BEGIN Record set

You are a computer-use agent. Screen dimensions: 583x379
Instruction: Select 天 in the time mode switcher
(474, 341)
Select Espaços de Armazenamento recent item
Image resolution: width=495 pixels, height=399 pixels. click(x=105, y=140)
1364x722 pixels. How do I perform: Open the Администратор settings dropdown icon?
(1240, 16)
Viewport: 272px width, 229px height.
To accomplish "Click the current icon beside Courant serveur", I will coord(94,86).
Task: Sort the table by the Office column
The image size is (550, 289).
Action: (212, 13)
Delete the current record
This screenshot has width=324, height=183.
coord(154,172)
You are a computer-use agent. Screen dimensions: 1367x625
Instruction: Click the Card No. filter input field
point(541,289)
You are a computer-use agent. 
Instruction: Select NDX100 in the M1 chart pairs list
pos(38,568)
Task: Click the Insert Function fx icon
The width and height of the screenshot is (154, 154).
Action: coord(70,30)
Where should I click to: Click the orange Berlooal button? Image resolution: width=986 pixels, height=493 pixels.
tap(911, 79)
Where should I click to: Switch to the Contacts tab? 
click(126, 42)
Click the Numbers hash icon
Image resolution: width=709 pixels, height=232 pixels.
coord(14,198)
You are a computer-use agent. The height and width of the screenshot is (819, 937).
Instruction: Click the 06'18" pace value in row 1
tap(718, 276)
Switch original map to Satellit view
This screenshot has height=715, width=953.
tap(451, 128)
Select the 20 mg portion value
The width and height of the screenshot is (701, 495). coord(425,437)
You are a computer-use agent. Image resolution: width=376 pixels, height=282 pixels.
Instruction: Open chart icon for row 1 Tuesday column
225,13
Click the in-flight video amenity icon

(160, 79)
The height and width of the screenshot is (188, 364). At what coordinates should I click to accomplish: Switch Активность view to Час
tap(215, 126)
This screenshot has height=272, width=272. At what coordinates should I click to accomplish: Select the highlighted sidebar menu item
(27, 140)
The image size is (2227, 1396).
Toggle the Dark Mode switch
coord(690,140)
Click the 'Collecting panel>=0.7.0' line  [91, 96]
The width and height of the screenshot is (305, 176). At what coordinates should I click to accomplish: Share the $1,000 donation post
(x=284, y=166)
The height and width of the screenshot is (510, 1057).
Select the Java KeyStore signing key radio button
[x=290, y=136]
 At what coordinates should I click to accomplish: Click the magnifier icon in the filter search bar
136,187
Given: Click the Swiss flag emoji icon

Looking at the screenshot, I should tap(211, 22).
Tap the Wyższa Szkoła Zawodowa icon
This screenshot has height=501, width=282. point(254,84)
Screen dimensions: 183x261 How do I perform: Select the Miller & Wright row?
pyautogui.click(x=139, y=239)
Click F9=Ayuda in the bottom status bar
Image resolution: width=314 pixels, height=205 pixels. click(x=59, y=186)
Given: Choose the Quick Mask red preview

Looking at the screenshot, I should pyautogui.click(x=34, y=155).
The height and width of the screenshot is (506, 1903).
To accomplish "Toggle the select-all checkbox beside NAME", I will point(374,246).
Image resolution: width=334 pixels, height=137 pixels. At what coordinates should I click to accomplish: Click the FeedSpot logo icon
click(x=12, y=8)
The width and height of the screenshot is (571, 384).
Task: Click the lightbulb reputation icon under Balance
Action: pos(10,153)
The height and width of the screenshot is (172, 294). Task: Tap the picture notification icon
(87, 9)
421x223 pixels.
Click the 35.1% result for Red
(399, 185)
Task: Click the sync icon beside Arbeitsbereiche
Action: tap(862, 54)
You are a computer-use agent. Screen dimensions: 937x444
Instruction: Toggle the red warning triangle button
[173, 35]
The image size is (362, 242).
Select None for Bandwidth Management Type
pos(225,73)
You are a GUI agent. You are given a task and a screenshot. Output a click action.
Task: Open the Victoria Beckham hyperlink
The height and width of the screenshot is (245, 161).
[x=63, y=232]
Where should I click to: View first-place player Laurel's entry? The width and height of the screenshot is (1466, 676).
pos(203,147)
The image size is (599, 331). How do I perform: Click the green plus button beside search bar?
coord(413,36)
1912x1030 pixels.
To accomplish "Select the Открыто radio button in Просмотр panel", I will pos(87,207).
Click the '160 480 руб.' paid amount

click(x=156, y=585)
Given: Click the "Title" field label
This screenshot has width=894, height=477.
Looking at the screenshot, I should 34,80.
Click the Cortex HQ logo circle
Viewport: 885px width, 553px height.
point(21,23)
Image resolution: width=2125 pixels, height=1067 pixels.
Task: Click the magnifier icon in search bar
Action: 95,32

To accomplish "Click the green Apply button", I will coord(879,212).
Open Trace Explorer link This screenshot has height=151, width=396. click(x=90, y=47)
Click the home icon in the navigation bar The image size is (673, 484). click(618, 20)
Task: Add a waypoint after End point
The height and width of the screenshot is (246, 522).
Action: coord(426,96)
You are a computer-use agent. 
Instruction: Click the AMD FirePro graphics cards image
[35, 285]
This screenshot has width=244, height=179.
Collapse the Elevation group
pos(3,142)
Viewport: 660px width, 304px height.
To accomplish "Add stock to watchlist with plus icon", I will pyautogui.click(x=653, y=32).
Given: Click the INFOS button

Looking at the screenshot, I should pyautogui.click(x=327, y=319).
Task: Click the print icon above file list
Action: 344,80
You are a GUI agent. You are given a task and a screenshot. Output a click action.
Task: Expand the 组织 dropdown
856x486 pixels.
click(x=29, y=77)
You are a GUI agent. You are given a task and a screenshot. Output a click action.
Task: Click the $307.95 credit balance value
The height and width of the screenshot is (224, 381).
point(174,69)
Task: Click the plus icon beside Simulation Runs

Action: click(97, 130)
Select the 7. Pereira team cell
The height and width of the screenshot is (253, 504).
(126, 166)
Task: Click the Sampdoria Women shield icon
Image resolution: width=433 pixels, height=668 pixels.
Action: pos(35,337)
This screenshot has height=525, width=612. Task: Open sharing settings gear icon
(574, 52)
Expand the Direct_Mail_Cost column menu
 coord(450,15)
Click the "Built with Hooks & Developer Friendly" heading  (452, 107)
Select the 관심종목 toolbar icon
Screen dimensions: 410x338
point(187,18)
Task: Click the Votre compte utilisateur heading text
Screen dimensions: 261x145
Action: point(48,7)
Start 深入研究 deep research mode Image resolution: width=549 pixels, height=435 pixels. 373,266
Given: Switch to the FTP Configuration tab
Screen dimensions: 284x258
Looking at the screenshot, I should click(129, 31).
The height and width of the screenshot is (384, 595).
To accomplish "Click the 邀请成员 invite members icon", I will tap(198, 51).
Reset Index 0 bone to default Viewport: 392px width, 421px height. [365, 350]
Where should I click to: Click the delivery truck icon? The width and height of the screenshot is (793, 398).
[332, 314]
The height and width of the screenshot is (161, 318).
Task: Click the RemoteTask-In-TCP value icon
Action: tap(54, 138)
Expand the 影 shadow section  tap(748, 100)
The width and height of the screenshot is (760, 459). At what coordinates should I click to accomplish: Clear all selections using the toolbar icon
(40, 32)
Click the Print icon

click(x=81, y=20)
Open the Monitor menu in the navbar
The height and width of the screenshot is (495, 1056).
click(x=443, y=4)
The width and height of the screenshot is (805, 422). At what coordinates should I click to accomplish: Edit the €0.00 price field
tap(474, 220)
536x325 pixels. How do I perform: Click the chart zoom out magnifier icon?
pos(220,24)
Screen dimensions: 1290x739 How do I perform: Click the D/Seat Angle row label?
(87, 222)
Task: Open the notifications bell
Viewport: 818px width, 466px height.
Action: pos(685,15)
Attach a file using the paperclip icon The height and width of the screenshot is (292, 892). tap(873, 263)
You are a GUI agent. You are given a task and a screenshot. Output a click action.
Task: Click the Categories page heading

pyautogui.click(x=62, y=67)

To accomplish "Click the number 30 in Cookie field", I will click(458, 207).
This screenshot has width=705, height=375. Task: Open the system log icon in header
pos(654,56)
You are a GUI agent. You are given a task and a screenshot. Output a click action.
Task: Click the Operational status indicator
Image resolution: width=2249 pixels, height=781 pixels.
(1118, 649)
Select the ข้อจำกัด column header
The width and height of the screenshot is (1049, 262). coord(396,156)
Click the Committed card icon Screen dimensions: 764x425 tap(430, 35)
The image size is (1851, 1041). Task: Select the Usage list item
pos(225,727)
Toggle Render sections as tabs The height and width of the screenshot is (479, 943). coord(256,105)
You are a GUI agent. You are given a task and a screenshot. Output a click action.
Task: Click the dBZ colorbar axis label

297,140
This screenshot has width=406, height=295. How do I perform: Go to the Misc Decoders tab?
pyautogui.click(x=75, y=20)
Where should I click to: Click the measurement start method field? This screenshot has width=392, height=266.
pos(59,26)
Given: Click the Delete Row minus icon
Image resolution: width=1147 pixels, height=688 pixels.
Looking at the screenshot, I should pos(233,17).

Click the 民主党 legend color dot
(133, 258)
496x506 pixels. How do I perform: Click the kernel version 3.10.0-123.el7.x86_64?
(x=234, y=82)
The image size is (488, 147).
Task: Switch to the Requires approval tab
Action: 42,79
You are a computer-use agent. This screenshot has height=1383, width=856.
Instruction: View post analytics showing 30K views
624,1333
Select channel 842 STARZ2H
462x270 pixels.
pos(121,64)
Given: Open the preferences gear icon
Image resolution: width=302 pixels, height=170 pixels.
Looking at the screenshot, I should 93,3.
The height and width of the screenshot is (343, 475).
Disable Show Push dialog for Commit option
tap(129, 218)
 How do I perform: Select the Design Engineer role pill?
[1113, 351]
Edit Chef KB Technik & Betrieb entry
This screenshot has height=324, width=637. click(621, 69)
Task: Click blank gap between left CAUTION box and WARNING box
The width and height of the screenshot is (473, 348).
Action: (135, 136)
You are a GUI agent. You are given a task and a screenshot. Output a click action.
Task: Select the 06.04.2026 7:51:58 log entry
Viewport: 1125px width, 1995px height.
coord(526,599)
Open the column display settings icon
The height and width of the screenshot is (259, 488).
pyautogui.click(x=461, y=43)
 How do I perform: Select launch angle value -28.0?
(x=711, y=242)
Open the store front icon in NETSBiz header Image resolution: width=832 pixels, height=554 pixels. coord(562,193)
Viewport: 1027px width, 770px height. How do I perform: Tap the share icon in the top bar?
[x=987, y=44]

END Record set

__Task prompt__
Please change "pace value" to "time value" in the data starting at the line containing "Click the Numbers hash icon" and ending at the line containing "The width and height of the screenshot is (701, 495).", and give only those lines with everything else unchanged.

__The completed task__
Click the Numbers hash icon
Image resolution: width=709 pixels, height=232 pixels.
coord(14,198)
You are a computer-use agent. The height and width of the screenshot is (819, 937).
Instruction: Click the 06'18" time value in row 1
tap(718, 276)
Switch original map to Satellit view
This screenshot has height=715, width=953.
tap(451, 128)
Select the 20 mg portion value
The width and height of the screenshot is (701, 495). coord(425,437)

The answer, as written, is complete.